● Tasks to perform
1. Write out everything in the article on abandoned oil and gas sites from "Twin beige tanks" down to "to state regulators.".
2. Answer these questions using the article on abandoned oil and gas sites.
(a) In what national forest do the twin beige tanks stand?
(b) In what year did the pad's operator abandon the site?
(c) How many wells nationwide have energy companies abandoned?

● Excerpt
BEGIN

Abandoned Oil and Gas Sites Are Leaking Methane Across the Country

Abandoned Oil and Gas Sites Are Leaking Methane Across the Country

Millions of inactive sites emit greenhouse gases without a plan to clean them up

Twin beige tanks stand amid stately evergreens in Colorado’s Medicine Bow-Routt National Forest. Their only companion is a silent pump jack. The inactive oil and gas site not only mars the view; it is also leaking toxic gases known to accelerate climate change. 

Video shot by an optical gas-imaging camera shows plumes of methane and volatile organic compounds venting into the atmosphere from valves on top of the tanks. The pad’s operator, unable to pay to clean it up, abandoned the site in 2019, leaving taxpayers to foot the bill.   

“This venting will presumably occur until these sites are cleaned up,” said Andrew Klooster, Colorado field advocate for Earthworks, who filmed the site for the environmental nonprofit in June and reported his findings to state regulators.  

“We have to sit here rather uncomfortably because sites like this will continue to pollute,” he added. “It’s a mess when it comes to orphaned wells, honestly.” 

The site is among at least 137 wells in Rio Blanco County, on the state’s western slope, that haven’t produced fossil fuels in five years. They join 3.2 million wells nationwide abandoned by energy companies who weren’t required to post large-enough bonds to clean them up. Thousands more are undocumented or at risk of becoming orphaned.

END

● Records shown
BEGIN

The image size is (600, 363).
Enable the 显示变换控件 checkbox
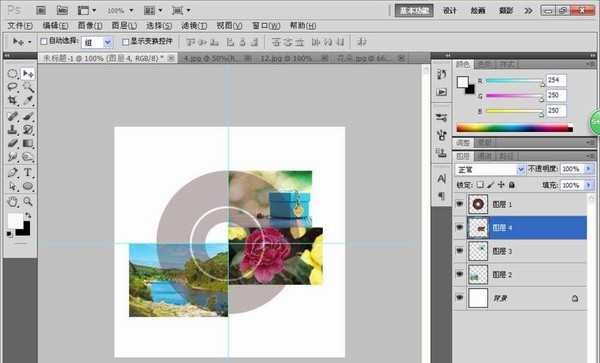click(x=126, y=42)
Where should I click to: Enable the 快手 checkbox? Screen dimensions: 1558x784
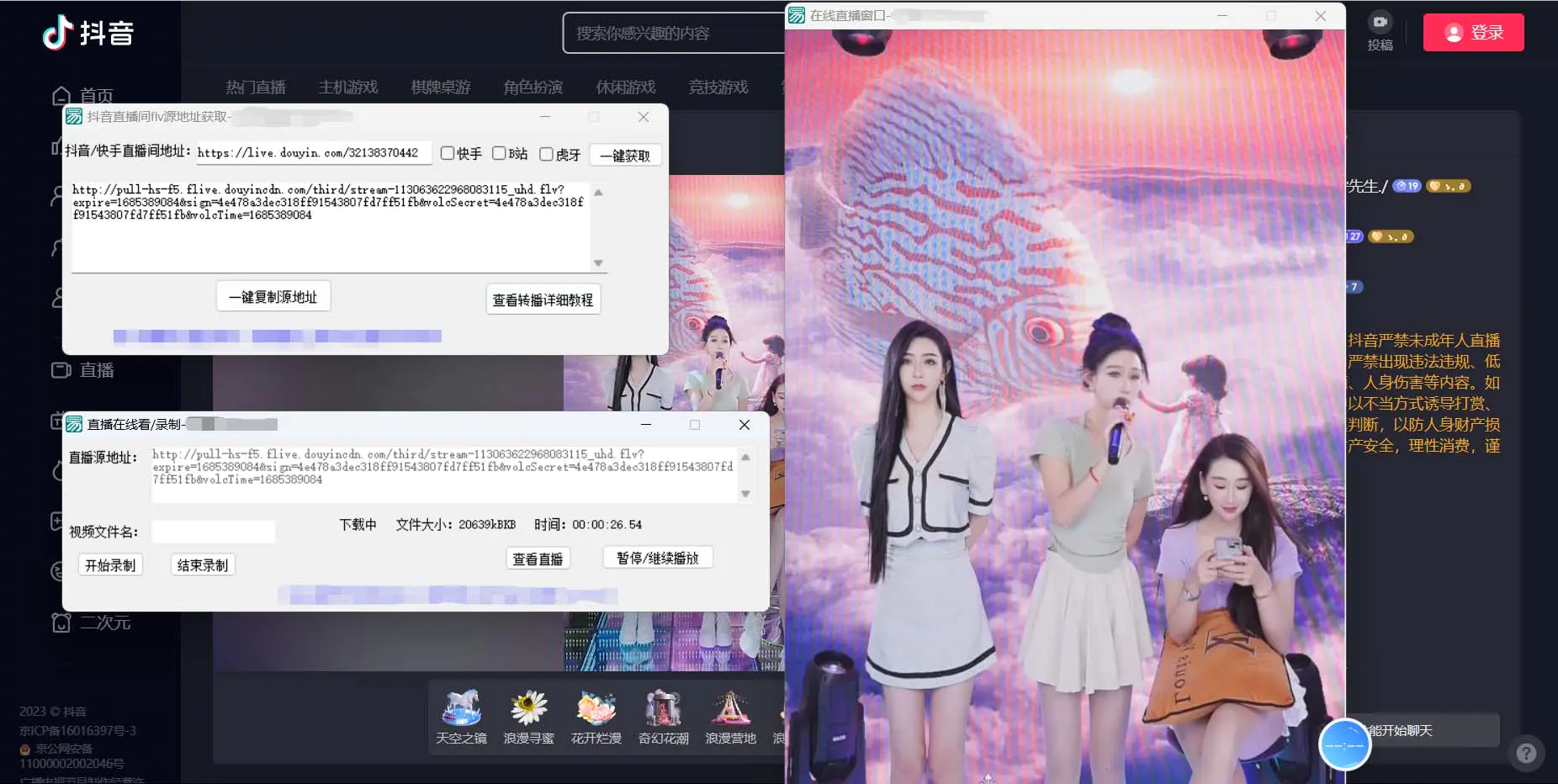[x=448, y=153]
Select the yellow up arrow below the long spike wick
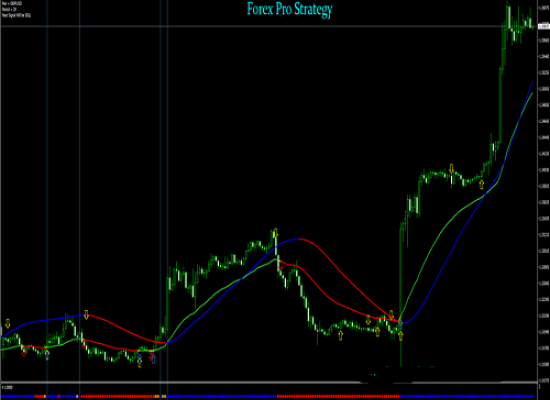Viewport: 550px width, 400px height. click(401, 335)
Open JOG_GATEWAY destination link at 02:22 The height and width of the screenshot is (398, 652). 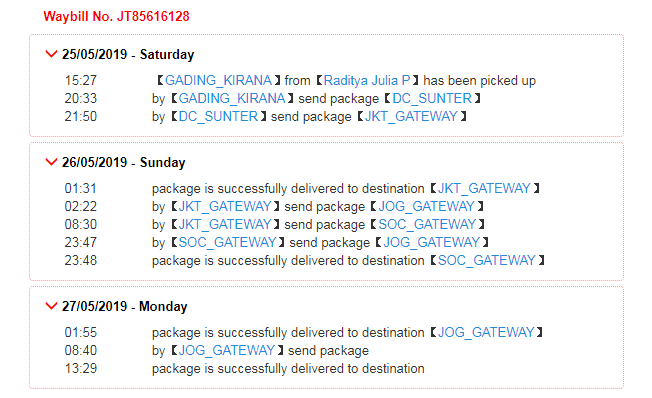tap(426, 206)
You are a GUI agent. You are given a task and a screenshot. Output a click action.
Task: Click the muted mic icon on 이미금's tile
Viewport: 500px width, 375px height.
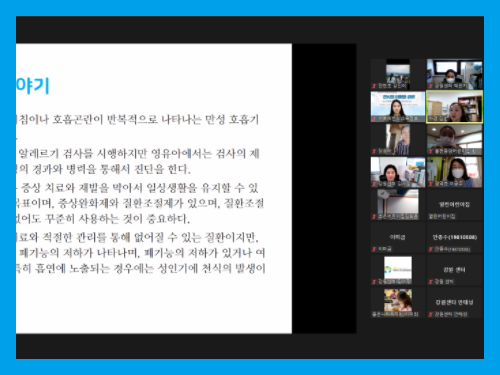coord(374,249)
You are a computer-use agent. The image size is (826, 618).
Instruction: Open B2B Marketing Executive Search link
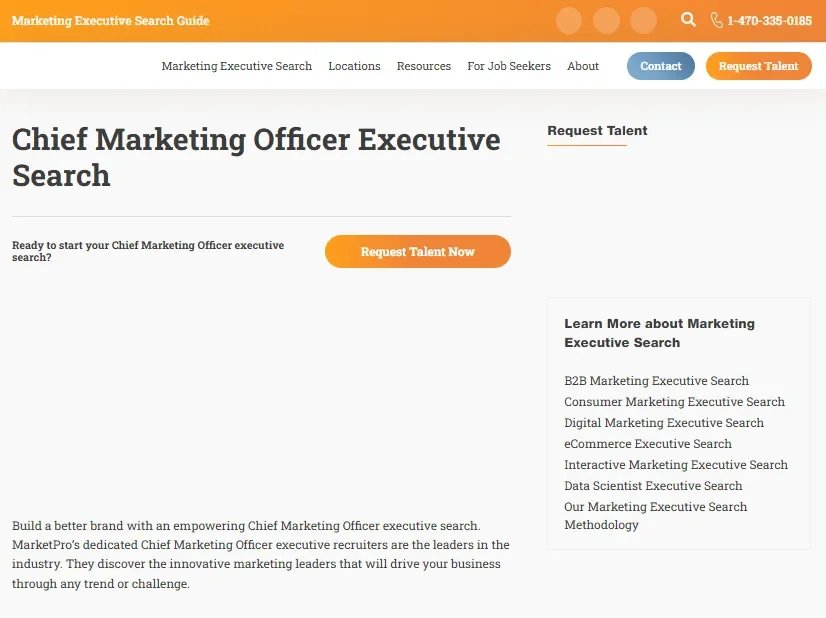point(656,380)
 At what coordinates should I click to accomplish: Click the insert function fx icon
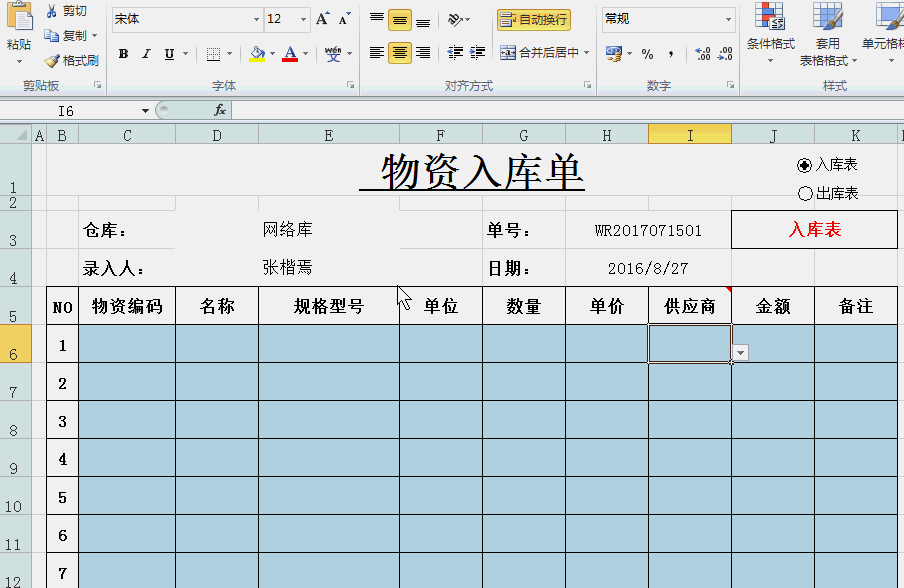tap(220, 110)
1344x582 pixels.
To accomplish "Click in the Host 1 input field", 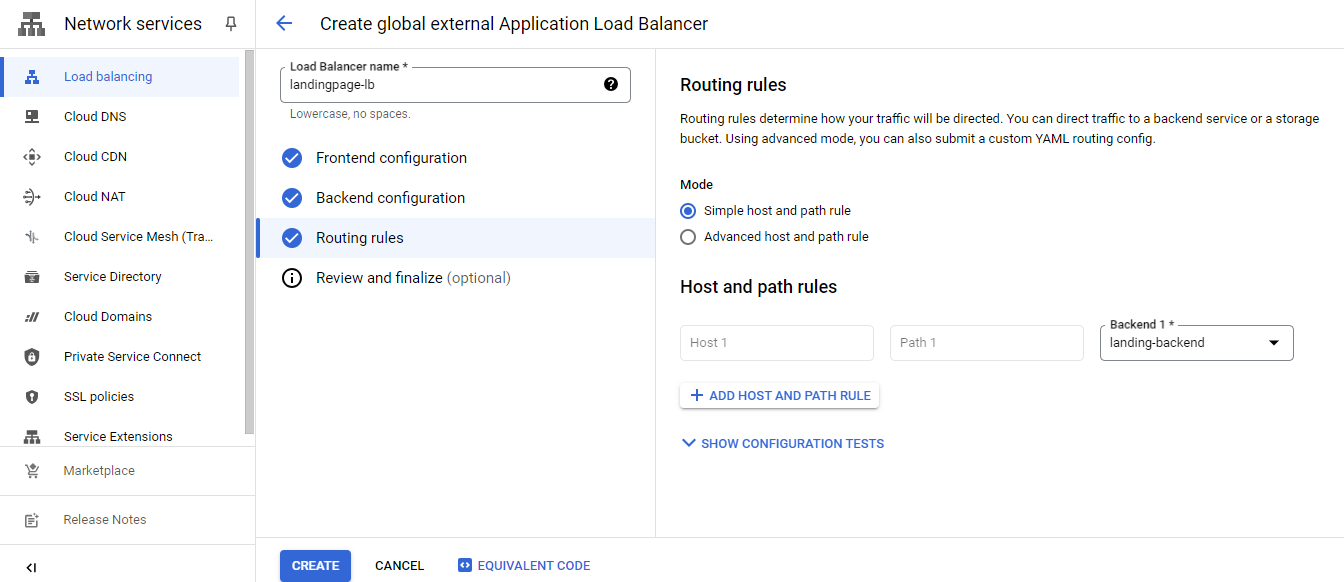I will coord(776,342).
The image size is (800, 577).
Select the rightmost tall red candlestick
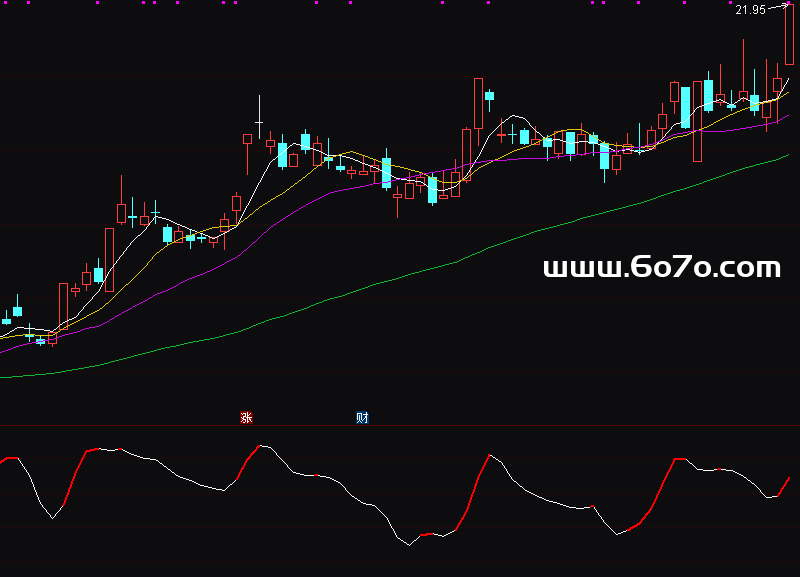tap(789, 35)
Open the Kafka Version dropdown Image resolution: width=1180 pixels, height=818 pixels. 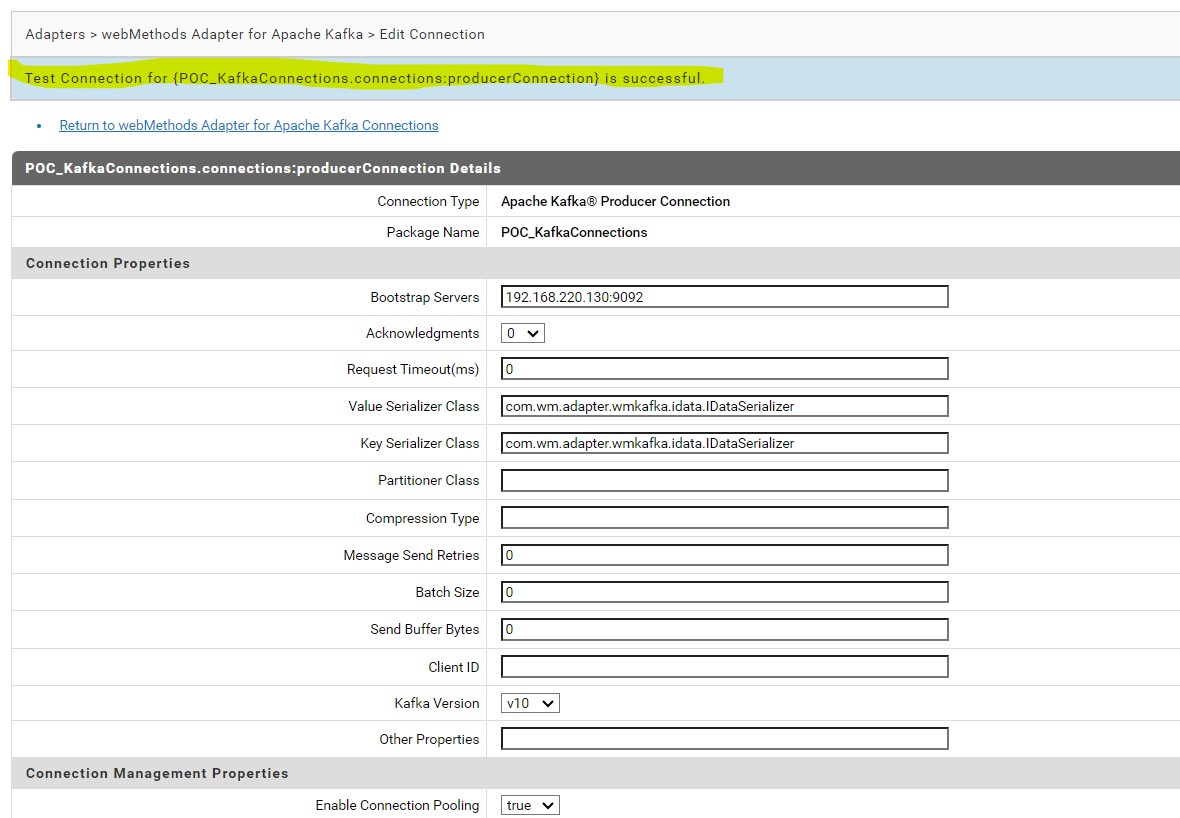pyautogui.click(x=529, y=703)
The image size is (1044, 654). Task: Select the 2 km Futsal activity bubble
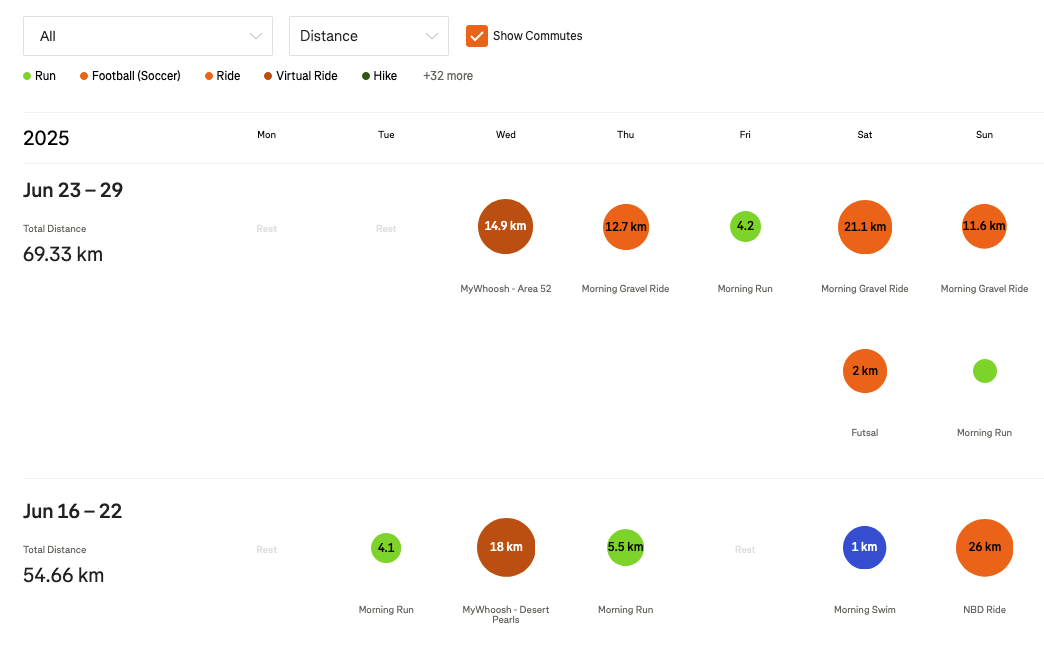coord(864,371)
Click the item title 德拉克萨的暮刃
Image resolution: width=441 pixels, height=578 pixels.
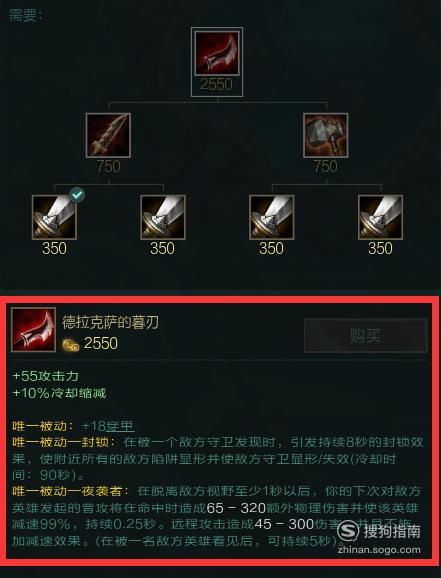point(110,322)
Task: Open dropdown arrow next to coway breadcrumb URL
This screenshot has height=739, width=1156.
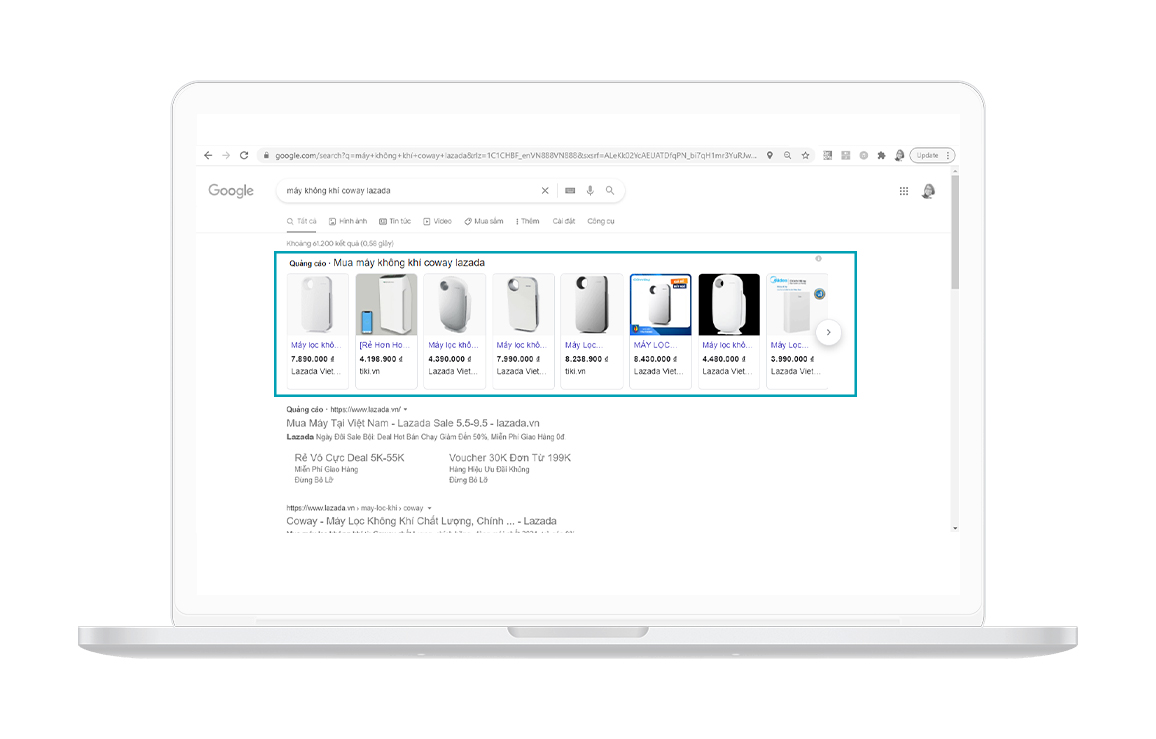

END

● Replies
1.
Twin beige tanks stand amid stately evergreens in Colorado’s Medicine Bow-Routt National Forest. Their only companion is a silent pump jack. The inactive oil and gas site not only mars the view; it is also leaking toxic gases known to accelerate climate change. 

Video shot by an optical gas-imaging camera shows plumes of methane and volatile organic compounds venting into the atmosphere from valves on top of the tanks. The pad’s operator, unable to pay to clean it up, abandoned the site in 2019, leaving taxpayers to foot the bill.   

“This venting will presumably occur until these sites are cleaned up,” said Andrew Klooster, Colorado field advocate for Earthworks, who filmed the site for the environmental nonprofit in June and reported his findings to state regulators.

2.
(a) Colorado's Medicine Bow-Routt National Forest
(b) 2019
(c) 3.2 million